WHAT YOU WILL DO:
Would you retype the line that contains "This screenshot has width=891, height=1396." and all lines following it to the end of the entries below, exactly and without pictures?

╭─ EXTRACTED DATA

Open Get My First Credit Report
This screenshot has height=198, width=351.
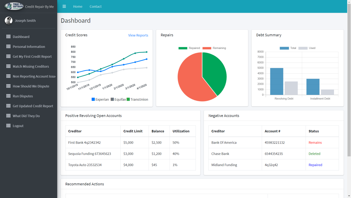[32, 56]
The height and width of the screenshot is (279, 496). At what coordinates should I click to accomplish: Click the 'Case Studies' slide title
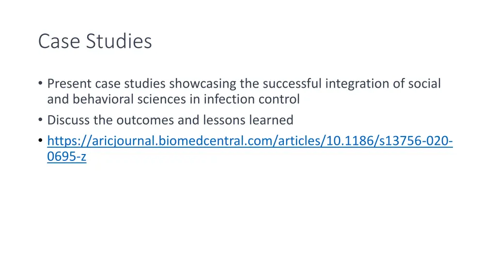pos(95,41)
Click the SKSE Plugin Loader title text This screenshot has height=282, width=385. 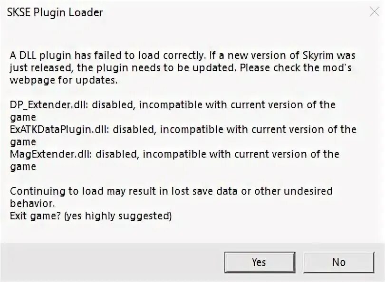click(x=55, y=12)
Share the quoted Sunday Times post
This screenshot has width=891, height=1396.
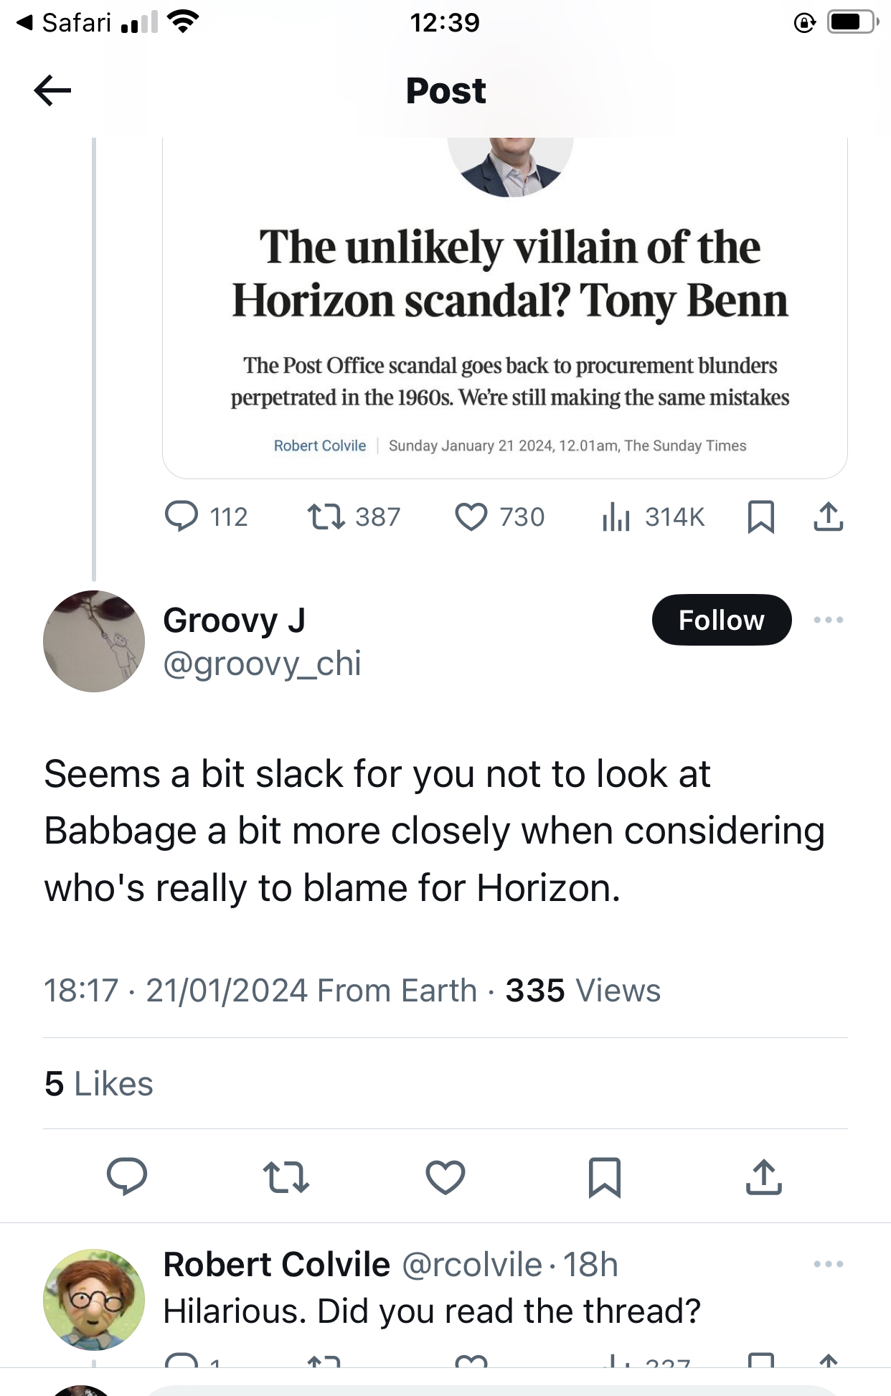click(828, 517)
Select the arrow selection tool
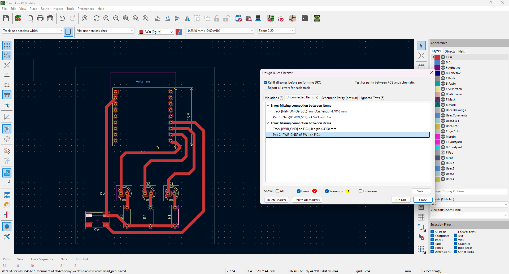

╰─

RESULT:
This screenshot has width=891, height=1396.
click(828, 517)
Select the arrow selection tool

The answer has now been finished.